Moreover, self-report data were used, which can limit the internal validity of the results. Although the participants were assured that their responses would remain anonymous, response biases such as social desirability might have limited the internal validity of the study. Social desirability might have motivated the participants, especially the Turkish participants, to appear healthy and curtail their responses to those questions that involve psychological symptoms. The Turkish students were more likely to have pre-existing relationships with one another due to their enrollment in the same courses. Thus, social desirability may have affected the Turkish students more than the U.S.A. students.
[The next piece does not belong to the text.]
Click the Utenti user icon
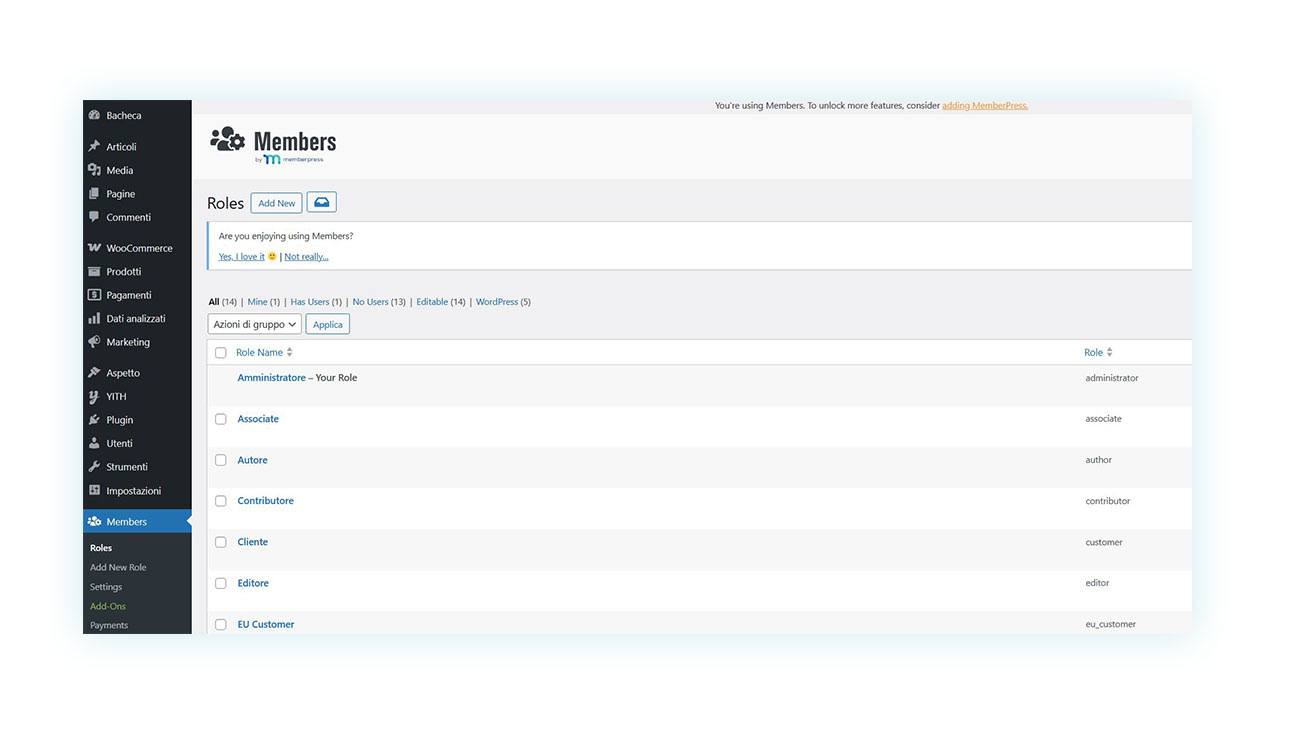 (94, 443)
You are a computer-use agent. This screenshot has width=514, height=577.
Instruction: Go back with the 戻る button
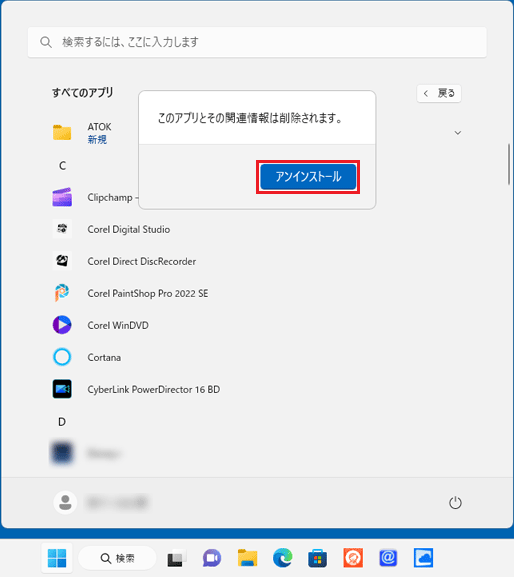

In this project, the factor structure and factor invariance of distress, as measured by BDI-II, STAI-Trait, and SCL-90-R-Somatization, across Turkey and U.S.A. were investigated. Based on previous findings, it was hypothesized that the factor structure of depression, anxiety, and somatization would vary across cultures (13). According to the results of the main analysis in this study the Three Factor Covariance model had adequate fit for both the Turkish and the U.S.A. data. Thus, the first hypothesis was not confirmed. The factor loadings and factor variances and covariances varied significantly across samples. Thus, the second hypothesis was confirmed. Although the same factor structures represented the constructs across cultures, these constructs may not mean the same thing across these cultures. Thus, it can be concluded that the relationship between anxiety, depression, and somatization is not strong enough to warrant a single factor for the Turkish students, but there still are significant differences between the Turkish and the U.S.A. students in their experience of depression, somatization, and anxiety.